The Words in my Notebook

Words – I love words. Words that probe and words that play, words that delve and words that dance. Words that explain, words that explore. I’m not so keen on words that complain and words that hurt, but they do have their uses.

I have notebooks full of words. What writer doesn’t! But some of these words aren’t part of an idea for a story, or a title for an otherwise unwritten poem. They are just words I like. Savannah. Hemisphere. Perfidy (sometimes words sound so much nicer than their meanings). Or words I’ve just discovered, usually from the cryptic crosswords my husband and I do together over breakfast. Derailleur (some doodacky for changing gears on a bicycle) Legerdemain (deception, trickery) – actually, that’s not a new word to me, but I only discovered what it means yesterday.

words pinWhen my grandson was two, I did it and disgusting were his favourite words. I did it was always uttered in a high-pitched crow of pleasure rippled through with a throaty chuckle and usually accompanied by him clapping his hands together. He said it the way most children say ‘Look at me’ – when he had achieved something that made him proud, like building a complicated tower from his wooden blocks, or walking across the balance-beam at the playground.

Disgusting was high praise, each syllable drawn out and emphasised, distorted by his huge smile, his eyes wide and shining. Disss- gast- iiiing! He’d say it when he saw anything both amazing and awful – like the massive carcass of a whale washed up on the beach.

Now he is eight, and uses disgusting to describe things that are just awful – like turtles in the oceans suffocating on plastic straws humans chuck away, and seahorses swimming around with cotton-buds in their tails. He uses his words to explain to cafe owners why single-use drinking straws are a bad idea.

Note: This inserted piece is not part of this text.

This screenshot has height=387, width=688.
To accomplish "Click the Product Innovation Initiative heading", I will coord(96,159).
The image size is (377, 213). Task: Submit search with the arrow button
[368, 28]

When his little sister was around 18 months old, her favourite words were brother (him!) and exciting. This was from something I wrote back then:

She saw some silk butterflies in a shop yesterday. Three of them perched on the ends of pencils in a plastic tub on a high shelf. 

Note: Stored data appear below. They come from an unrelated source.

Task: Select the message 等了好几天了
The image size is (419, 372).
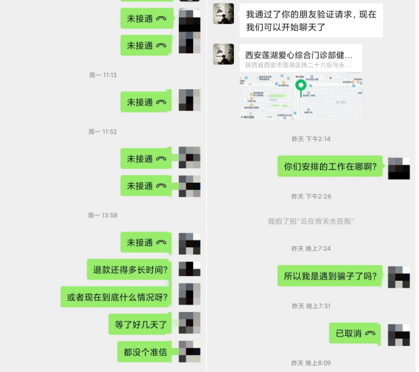Action: click(140, 324)
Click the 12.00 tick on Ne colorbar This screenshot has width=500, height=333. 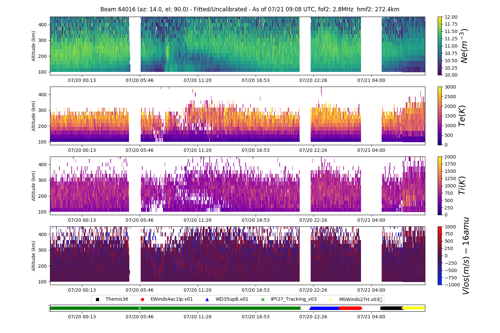(x=451, y=17)
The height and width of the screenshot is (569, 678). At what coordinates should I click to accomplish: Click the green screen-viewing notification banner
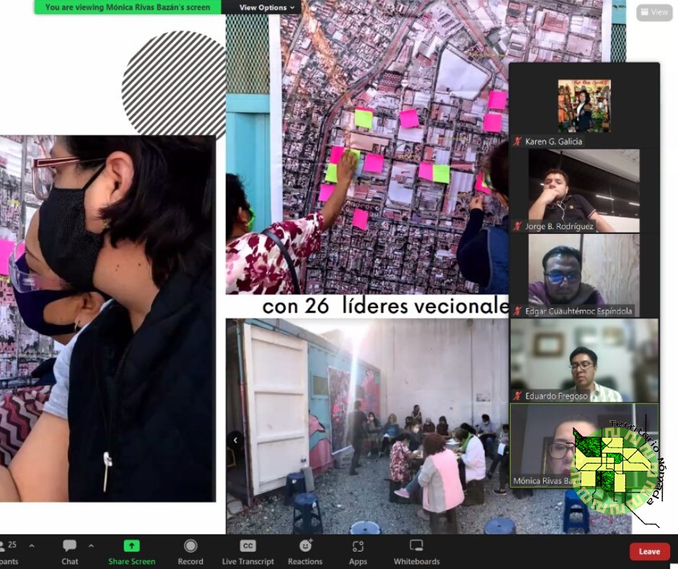pos(128,7)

“Look Oma, up there. Butterflies.”

butterfly-1373146_960_720“Oh, yes, three butterflies.”

“Pretty butterflies, Oma.”

“Yes, they are pretty. There’s a pink one, and a purple one…”

“And a blue one, Oma. It’s exciting.”

She’s so right. It is exciting – the speed and fluency of her language learning, the ability it gives her to experience and influence her world.

She’s six now. These days she gets more excited by real butterflies – particularly the Monarch butterflies that lay eggs on her swan plants every summer. Her vocabulary is full of words like chrysalis, cocoon, metamorphosing.

If you think about it, learning new words is a kind of metamorphosis. They help us move from one stage of understanding to another.

When my granddaughter was born was around the time I was going through a major language metamorphosis, spreading my wordwings with new medical terms and descriptions. Trigeminal Neuralgia. Glossopharyngeal Neuralgia. Geniculate and Occipital Neuralgia. Trigeminal autonomic cephelalgias. Carbemazepine, Gabapentin. Micro-vascular decompression, balloon rhyzotomy, anaesthesia dolorosa…

These words may all sound like some mysterious, magical spell to you. They did to me, at first. In fact, seven years ago I’d never even heard of most of them, much less tried to speak them. Now they trip off my tongue as lightly as butterflies.

As they are words that belong inside a neurological department or research paper, I shouldn’t be more fluent than some neurologists. But I am. I’ve been dealing with the meaning of some of them for 45 years.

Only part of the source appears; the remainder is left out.